In seiner Welt nicht. Wird Punkt 1 verfolgt und der Mensch abgewertet, entsteht, je nach Stärke der Interaktion, eben auch der “Aussendruck”, vergleichbar mit der o.g. mediensuggerierten Dünnheit. Der Erkenntnisgewinn ist hier nicht sehr groß: “Diese Unfähigkeit äußert sich dann im Verleugnen, dass dieser Wunsch ein Zeichen von Fremdbestimmung ist. “- ausgehend von diesem Argument kann jeder Wunsch, sofern er nicht auf einem (rein hypothetischen,da nicht realisierbarem) mehr oder minder von der Außenwelt abgekoppelten Entstehungsprozess, als fremdbestimmt aufgefasst werden. Weil sich das Selbst oder Ich eben erst aus der Interaktion mit der Umwelt ergibt, ist deine Abgrenzung zu schwammig und funktioniert hier nicht.
Ja, aber mit diesem Druck muss man eben umgehen können. Wenn einem egal ist, ob man als Mensch in dem von mir benutzten Sinne ist, dann kann einem das ja auch egal sein. Genauso kann man sich gegen den Druck der Medien entscheiden und sagen: Ich nehme die Kosten auf mich. Dass das dabei leicht fällt, ist natürlich nicht gesagt.
Dein zweiter Punkt vermengt historische Entstehung und aktuelles Bestehen. Du würdest ja auch nicht sagen, dass du nur ein bisschen Sperma und eine Eizelle bist. Historisch vielleicht daraus entstanden, aber jetzt eben nicht mehr identisch damit.
Mich würde interessieren was in dir vorgeht wenn du sie in ihrer Menschlichkeit abwertest wie du es als 1. Alternative vorschlägst. In welchem Licht siehst du die Person dann? Was bedeutet es für dich wenn ein Mensch nicht vollwertig ist?
Im echten Leben werde ich wahrscheinlich immer gemäß dieser Maxime handeln. Schließlich mache ich so wie jeder Fehler. Ganz allgemein kann man sagen, dass einem bestimmte Handlungen offen stehen und andere nicht. Wenn man dem gegenüber die Vernunft abspricht, wird man zum Beispiel nicht argumentativ vorgehen sondern affektiv. Anstatt, dass ich dem gegenüber von einer möglichen Gefährlichkeit einer Handlung berichte und es ihm darlege, mache ich ihm einfach Angst. Bei einem Kind wäre das anders, weil man durch ständigen Appell an die Vernunft eben diese befördert (soweit mein Glaube). Wenn ein Kind etwas Dummes sagt, dann erkläre ich ihm, was ich daran für dumm halte.

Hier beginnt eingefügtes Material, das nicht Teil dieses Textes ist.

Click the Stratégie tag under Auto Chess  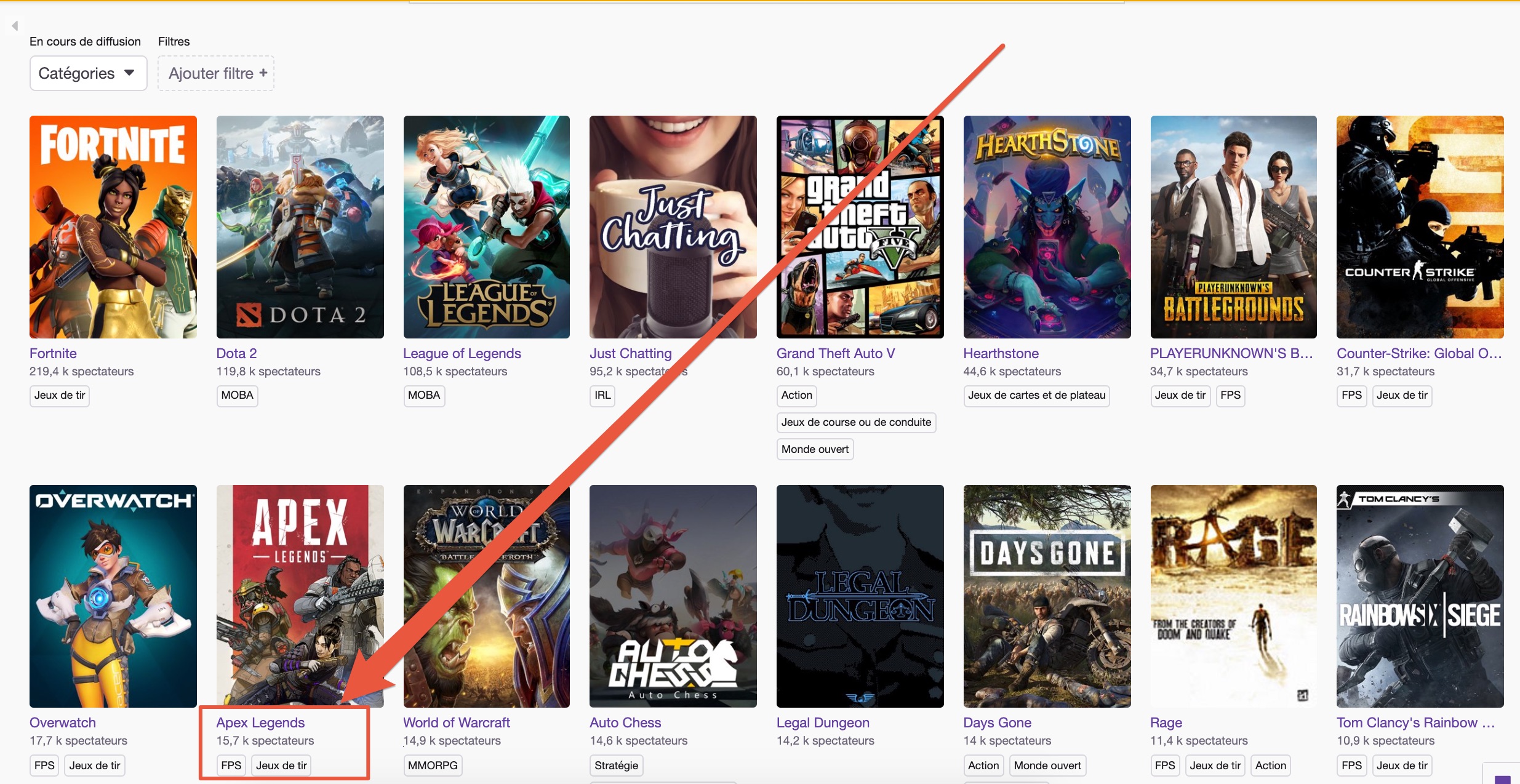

Wende ich den ersten Fall auf ein Nichtkind an, sage ich einfach “Quatsch mich nicht mit so einer Scheiße voll.”
Daran schließt sich für mich der Unterschied zwischen dumm und blöd an. Mein Schützling war dumm (=geistig behindert). Er konnte nicht anders. Eine Frau aus meinem Beispiel ist blöd. Sie könnte anders ist aber (moralisch?) gestört. Das heißt, sie will (in Kants Sinne) nicht anders. Dann bemesse ich sie am scheitern am Anspruch (“Ja, eigentlich hast du Recht, aber…”). Das heißt am Scheitern an einem wesentlichen Kriterium dafür ein vollwertiger Mensch zu sein.